§ **YOUR INSTRUCTIONS**: Nothing in the data may be altered; restate all of it exactly.

§ **THE INPUT**:
◇ ◇ ◇ ◇ ◇

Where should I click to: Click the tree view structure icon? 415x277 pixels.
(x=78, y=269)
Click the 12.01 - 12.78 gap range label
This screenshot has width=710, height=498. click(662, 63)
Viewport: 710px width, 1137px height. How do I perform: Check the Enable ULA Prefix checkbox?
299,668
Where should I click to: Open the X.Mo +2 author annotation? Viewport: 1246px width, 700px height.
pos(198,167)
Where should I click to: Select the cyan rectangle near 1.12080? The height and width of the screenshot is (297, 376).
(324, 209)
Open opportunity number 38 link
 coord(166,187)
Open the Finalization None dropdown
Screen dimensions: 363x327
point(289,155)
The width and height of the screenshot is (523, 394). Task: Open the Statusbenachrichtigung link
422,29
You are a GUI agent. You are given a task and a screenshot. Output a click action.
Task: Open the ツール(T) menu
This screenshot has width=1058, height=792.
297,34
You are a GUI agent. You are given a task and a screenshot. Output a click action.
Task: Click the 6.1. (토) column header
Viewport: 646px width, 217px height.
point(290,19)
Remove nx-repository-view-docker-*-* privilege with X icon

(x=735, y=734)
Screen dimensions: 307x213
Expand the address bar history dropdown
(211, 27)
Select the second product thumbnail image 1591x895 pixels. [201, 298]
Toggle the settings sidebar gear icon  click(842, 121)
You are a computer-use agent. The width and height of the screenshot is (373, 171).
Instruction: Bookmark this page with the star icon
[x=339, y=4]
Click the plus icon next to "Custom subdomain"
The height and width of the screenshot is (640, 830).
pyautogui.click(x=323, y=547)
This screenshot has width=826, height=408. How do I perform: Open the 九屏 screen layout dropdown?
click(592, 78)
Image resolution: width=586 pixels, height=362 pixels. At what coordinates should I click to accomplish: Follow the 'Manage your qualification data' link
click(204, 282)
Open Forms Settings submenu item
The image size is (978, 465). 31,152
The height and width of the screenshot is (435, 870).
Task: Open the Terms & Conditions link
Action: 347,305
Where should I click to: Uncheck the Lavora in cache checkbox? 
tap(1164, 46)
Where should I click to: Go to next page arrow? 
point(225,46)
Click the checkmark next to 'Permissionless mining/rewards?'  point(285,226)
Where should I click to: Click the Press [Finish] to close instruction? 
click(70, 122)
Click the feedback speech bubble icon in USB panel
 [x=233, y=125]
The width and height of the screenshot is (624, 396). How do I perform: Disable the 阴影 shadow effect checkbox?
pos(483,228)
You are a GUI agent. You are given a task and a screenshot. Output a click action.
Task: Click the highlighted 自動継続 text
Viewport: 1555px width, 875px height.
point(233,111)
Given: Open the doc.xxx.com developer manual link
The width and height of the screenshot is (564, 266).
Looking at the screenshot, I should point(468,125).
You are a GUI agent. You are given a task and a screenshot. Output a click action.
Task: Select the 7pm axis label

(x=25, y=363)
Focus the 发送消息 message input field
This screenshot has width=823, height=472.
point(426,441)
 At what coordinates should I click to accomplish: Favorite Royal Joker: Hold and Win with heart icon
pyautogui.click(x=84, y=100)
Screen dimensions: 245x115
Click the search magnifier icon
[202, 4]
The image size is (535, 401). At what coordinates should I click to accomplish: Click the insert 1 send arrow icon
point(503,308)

◇ ◇ ◇ ◇ ◇

§ **EXPECTED OUTPUT**:
Where should I click to: Click the tree view structure icon? 415x277 pixels.
(x=78, y=269)
Click the 12.01 - 12.78 gap range label
This screenshot has width=710, height=498. click(662, 63)
Viewport: 710px width, 1137px height. How do I perform: Check the Enable ULA Prefix checkbox?
299,668
Where should I click to: Open the X.Mo +2 author annotation? Viewport: 1246px width, 700px height.
pos(198,167)
Where should I click to: Select the cyan rectangle near 1.12080? The height and width of the screenshot is (297, 376).
(324, 209)
Open opportunity number 38 link
 coord(166,187)
Open the Finalization None dropdown
Screen dimensions: 363x327
point(289,155)
The width and height of the screenshot is (523, 394). Task: Open the Statusbenachrichtigung link
422,29
You are a GUI agent. You are given a task and a screenshot. Output a click action.
Task: Open the ツール(T) menu
This screenshot has width=1058, height=792.
297,34
You are a GUI agent. You are given a task and a screenshot. Output a click action.
Task: Click the 6.1. (토) column header
Viewport: 646px width, 217px height.
point(290,19)
Remove nx-repository-view-docker-*-* privilege with X icon

(x=735, y=734)
Screen dimensions: 307x213
Expand the address bar history dropdown
(211, 27)
Select the second product thumbnail image 1591x895 pixels. [201, 298]
Toggle the settings sidebar gear icon  click(842, 121)
You are a computer-use agent. The width and height of the screenshot is (373, 171).
Instruction: Bookmark this page with the star icon
[x=339, y=4]
Click the plus icon next to "Custom subdomain"
The height and width of the screenshot is (640, 830).
pyautogui.click(x=323, y=547)
This screenshot has width=826, height=408. How do I perform: Open the 九屏 screen layout dropdown?
click(592, 78)
Image resolution: width=586 pixels, height=362 pixels. At what coordinates should I click to accomplish: Follow the 'Manage your qualification data' link
click(204, 282)
Open Forms Settings submenu item
The image size is (978, 465). 31,152
The height and width of the screenshot is (435, 870).
Task: Open the Terms & Conditions link
Action: 347,305
Where should I click to: Uncheck the Lavora in cache checkbox? 
tap(1164, 46)
Where should I click to: Go to next page arrow? 
point(225,46)
Click the checkmark next to 'Permissionless mining/rewards?'  point(285,226)
Where should I click to: Click the Press [Finish] to close instruction? 
click(70, 122)
Click the feedback speech bubble icon in USB panel
 [x=233, y=125]
The width and height of the screenshot is (624, 396). How do I perform: Disable the 阴影 shadow effect checkbox?
pos(483,228)
You are a GUI agent. You are given a task and a screenshot. Output a click action.
Task: Click the highlighted 自動継続 text
Viewport: 1555px width, 875px height.
point(233,111)
Given: Open the doc.xxx.com developer manual link
The width and height of the screenshot is (564, 266).
Looking at the screenshot, I should point(468,125).
You are a GUI agent. You are given a task and a screenshot. Output a click action.
Task: Select the 7pm axis label

(x=25, y=363)
Focus the 发送消息 message input field
This screenshot has width=823, height=472.
point(426,441)
 At what coordinates should I click to accomplish: Favorite Royal Joker: Hold and Win with heart icon
pyautogui.click(x=84, y=100)
Screen dimensions: 245x115
Click the search magnifier icon
[202, 4]
The image size is (535, 401). At what coordinates should I click to accomplish: Click the insert 1 send arrow icon
point(503,308)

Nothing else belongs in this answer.